Review - Garden of Heaven

Garden of Heaven: an OdysseyGarden of Heaven: An Odyssey
BY: Malcolm R. Campbell
PUBLISHED BY: Vanilla Heart Publishing
ISBN: 978-1453601990
Pages: 708
Reviewed by Billy Burgess
In Malcolm Campbell’s fourth novel, you are introduced to David on his tenth birthday, when his grandmother, Katoya, passes on her wisdom and magic as a gift. She, along with a black raven named Maisto, teaches him the secret of magic, and guides him as he grows into adulthood. David believes in common sense and respects his parents and grandparents, but after the Vietnam War, he finds himself lost and confused, especially after a failed romance. Not knowing what his future holds, he travels across the world, where he meets strange and interesting characters, letting fate guide him to his destiny.

Honestly, it took me several hundred pages to get interested into this epic-size novel, from then on; I was hooked until the very end. As the title suggests, this is an odyssey, but it is also a character study, of the young man named David. Readers can easily connect with David’s questions and journeys of life. Garden of Heaven is a long read, but it is a pleasure to read. I recommend the book to everyone.

*I would like to thank the author for sending me a copy to review.

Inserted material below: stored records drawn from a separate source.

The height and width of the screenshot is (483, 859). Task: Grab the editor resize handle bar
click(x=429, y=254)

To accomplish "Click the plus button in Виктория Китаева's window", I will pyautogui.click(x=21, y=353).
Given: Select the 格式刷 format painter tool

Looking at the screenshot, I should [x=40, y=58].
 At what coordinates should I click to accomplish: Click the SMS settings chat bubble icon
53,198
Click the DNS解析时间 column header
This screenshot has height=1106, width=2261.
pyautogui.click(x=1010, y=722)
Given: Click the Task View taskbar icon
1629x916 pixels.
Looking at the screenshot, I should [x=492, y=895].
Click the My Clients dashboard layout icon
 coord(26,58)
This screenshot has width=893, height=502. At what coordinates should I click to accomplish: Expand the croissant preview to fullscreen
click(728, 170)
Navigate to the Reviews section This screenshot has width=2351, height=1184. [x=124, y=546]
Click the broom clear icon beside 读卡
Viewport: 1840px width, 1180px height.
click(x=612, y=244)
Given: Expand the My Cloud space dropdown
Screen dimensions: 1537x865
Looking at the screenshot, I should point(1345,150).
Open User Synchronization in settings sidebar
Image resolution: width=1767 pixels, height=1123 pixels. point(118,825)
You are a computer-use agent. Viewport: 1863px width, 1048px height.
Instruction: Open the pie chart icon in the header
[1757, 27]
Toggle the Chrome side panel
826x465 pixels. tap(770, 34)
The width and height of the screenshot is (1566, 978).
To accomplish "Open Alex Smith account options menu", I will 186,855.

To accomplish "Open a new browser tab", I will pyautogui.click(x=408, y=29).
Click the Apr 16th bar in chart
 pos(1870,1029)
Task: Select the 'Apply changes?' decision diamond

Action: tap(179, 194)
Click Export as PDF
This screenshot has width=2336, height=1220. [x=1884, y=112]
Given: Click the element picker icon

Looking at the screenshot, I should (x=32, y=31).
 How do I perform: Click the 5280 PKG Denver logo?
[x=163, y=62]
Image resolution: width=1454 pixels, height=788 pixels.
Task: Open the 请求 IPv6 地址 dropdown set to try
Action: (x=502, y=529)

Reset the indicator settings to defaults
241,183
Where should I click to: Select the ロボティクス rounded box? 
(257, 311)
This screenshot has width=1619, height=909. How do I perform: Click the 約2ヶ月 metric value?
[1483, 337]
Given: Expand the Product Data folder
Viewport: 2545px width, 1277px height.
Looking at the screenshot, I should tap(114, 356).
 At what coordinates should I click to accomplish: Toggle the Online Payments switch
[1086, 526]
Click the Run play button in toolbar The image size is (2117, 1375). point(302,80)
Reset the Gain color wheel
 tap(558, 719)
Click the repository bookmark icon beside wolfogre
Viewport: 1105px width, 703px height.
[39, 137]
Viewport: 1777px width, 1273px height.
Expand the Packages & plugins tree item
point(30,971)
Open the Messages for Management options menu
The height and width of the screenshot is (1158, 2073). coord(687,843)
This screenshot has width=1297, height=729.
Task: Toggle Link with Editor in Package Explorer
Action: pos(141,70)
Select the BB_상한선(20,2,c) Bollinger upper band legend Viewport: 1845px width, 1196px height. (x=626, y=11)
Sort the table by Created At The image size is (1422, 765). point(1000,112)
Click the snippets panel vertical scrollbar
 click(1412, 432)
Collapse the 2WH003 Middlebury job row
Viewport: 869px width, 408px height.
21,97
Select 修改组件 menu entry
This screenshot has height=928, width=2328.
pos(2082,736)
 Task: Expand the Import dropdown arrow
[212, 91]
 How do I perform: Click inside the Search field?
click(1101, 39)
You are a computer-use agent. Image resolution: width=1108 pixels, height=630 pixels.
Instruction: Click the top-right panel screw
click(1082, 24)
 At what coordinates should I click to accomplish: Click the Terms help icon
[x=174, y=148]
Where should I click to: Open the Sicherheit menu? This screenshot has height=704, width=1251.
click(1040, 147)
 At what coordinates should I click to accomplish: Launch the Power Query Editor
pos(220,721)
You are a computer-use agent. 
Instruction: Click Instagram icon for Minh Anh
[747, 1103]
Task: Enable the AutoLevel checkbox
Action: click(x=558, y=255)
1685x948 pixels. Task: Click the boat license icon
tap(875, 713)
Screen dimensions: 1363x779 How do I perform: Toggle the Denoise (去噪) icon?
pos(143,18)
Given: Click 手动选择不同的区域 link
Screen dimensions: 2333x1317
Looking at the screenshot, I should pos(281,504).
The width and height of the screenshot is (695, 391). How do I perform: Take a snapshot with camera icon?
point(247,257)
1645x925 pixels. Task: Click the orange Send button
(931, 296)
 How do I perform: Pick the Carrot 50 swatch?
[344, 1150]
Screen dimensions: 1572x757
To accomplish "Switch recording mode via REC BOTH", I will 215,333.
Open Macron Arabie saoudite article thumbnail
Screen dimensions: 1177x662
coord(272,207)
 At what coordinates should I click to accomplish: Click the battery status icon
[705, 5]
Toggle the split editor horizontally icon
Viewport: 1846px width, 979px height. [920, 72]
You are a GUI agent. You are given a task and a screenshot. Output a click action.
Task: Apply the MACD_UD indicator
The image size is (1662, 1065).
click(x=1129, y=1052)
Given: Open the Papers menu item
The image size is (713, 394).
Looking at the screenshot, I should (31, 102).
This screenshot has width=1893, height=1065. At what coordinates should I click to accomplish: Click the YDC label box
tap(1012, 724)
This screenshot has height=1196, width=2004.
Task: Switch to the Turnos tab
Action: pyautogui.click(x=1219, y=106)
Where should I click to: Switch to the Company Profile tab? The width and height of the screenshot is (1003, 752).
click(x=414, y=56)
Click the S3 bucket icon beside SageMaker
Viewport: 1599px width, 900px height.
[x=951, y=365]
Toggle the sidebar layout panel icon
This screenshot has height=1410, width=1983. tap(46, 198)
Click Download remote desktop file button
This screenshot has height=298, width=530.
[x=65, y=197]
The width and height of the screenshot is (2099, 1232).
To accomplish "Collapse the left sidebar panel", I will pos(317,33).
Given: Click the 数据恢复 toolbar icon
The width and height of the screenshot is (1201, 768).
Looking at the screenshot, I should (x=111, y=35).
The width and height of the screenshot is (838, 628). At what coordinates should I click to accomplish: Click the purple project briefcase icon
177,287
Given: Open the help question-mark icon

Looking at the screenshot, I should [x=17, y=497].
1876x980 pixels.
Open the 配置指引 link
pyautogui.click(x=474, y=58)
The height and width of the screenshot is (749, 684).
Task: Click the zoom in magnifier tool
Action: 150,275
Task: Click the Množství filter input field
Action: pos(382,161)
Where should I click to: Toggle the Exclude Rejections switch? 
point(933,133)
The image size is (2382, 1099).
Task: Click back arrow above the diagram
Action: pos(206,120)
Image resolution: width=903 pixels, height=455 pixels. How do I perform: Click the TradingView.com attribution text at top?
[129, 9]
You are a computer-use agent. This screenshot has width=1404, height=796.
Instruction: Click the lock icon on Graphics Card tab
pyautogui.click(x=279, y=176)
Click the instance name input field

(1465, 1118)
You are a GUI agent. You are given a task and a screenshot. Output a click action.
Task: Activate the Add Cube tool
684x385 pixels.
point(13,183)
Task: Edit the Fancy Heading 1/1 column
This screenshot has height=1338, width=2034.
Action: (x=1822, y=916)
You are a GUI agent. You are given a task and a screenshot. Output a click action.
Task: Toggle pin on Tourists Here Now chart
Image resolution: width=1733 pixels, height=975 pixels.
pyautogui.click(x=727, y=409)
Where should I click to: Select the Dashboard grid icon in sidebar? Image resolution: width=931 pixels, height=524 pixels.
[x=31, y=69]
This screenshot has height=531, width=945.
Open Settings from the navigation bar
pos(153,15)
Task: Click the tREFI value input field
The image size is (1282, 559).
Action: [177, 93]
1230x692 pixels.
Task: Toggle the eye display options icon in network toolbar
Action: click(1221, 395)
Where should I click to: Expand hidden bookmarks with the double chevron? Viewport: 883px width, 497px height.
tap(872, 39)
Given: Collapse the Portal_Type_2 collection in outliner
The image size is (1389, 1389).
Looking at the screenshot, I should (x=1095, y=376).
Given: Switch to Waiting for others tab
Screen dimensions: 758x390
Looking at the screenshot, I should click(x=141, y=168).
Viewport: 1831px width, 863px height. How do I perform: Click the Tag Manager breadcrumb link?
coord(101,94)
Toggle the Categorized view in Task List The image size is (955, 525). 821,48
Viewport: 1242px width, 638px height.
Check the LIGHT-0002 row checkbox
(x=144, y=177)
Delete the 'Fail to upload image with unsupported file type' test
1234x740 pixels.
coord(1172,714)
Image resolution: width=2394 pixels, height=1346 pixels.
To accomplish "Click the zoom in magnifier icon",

Review - Fairer Than Morning

Fairer than Morning (A Saddler's Legacy Novel)Fairer Than Morning
BY: Rosslyn Elliott
PUBLISHED BY: Thomas Nelson
ISBN: 978-1-59554-785-9
Pages: 393
Reviewed by Billy Burgess

Set during Ohio in the 19th - century. Ann Miller was proposed to at the age fifteen by Eli Bowen, who comes from a prominent family. Ann’s father said she was too young to be married and must wait until she turned eighteen years of age. Three years go by; Ann catches Eli eying another girl. She wonders if his heart has found someone else. She accompanies her father on a business trip to Pittsburgh, but her mind is on Eli.

To her surprise, she meets a young man who will change her life. His name is Will Hanby, a saddle-maker’s apprentice. His parents died when he was ten years old, and at six-teen his signed away his freedom for five years as a worker (more like a slave) to Master Good, who is cruel to the boy. By the time Will meets Ann Miller, his faith/spirit is broken. Ann feels a connection to Will and so does he. But Ann and her father are soon to leave for home and will is determined to follow her.

Most of the historical fiction that I read is just ‘fiction” set during the past. The main characters in Fairer than Morning are based on real people. The real William and Ann lived in Westerville, Ohio in the mid-nineteenth century and had eight children. The author has done a remarkable job telling the true tale of the couple, of course the author used her imagination to fill-in the gaps in the history. This is the first in a new series and I can’t wait to read the sequel. I recommend this book to romance readers.

*I would like to thank Thomas Nelson for sending me a copy to review!